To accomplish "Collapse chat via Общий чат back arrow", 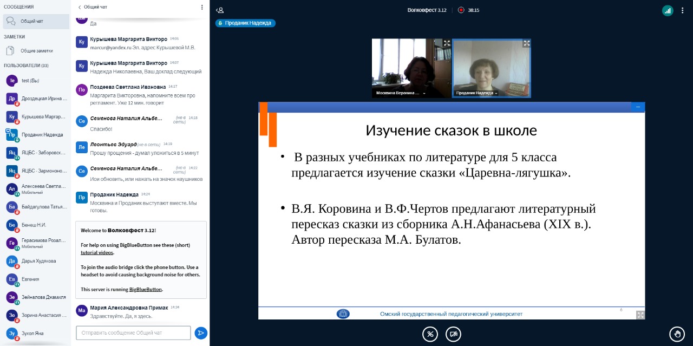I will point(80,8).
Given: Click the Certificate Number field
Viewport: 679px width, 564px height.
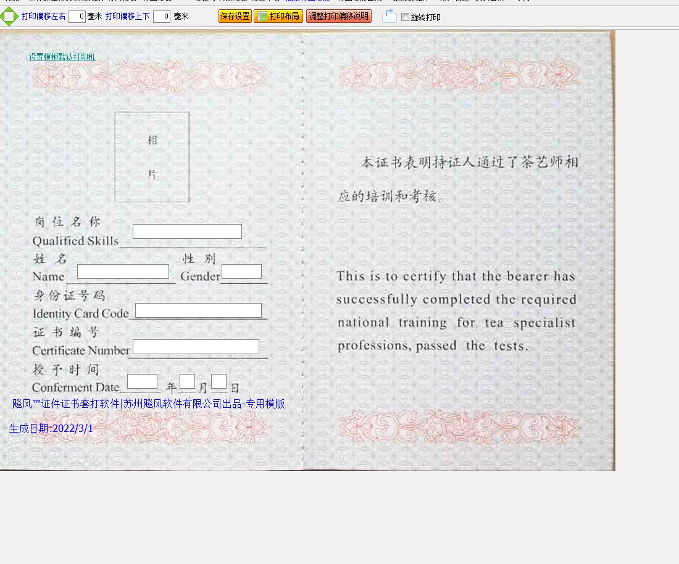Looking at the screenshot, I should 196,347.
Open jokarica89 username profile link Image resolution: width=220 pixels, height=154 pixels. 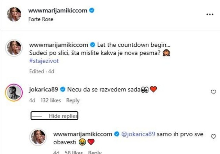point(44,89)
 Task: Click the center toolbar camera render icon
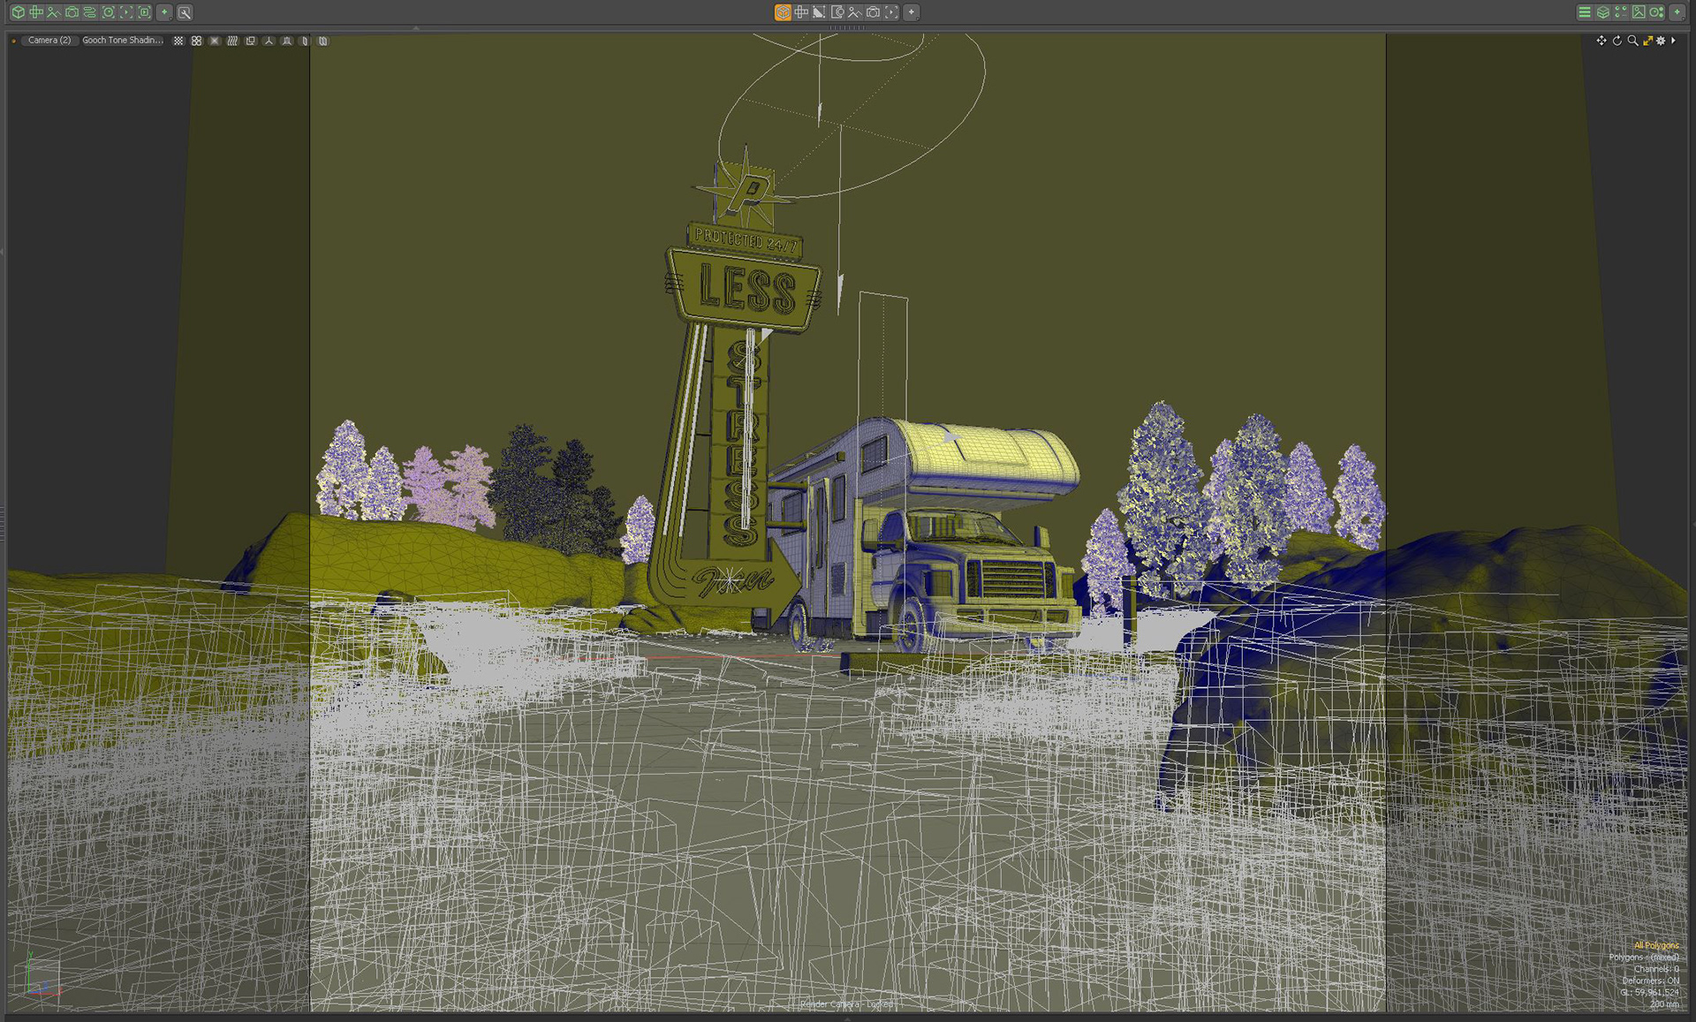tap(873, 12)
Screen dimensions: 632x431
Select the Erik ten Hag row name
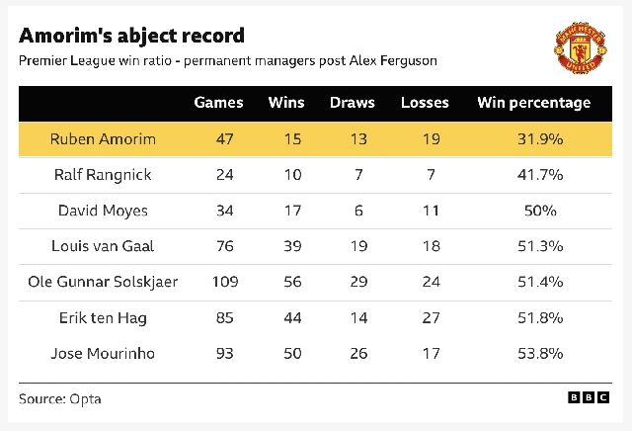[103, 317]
---
* **Brief**: Starting at the line that contains "Screen dimensions: 632x431" and continuing through the end of the entries, rewrite those lines with "Select" changed to "Choose" and everything else unchanged. Leave the pictures out of your answer.

* **Output below**:
Screen dimensions: 632x431
Choose the Erik ten Hag row name
[103, 317]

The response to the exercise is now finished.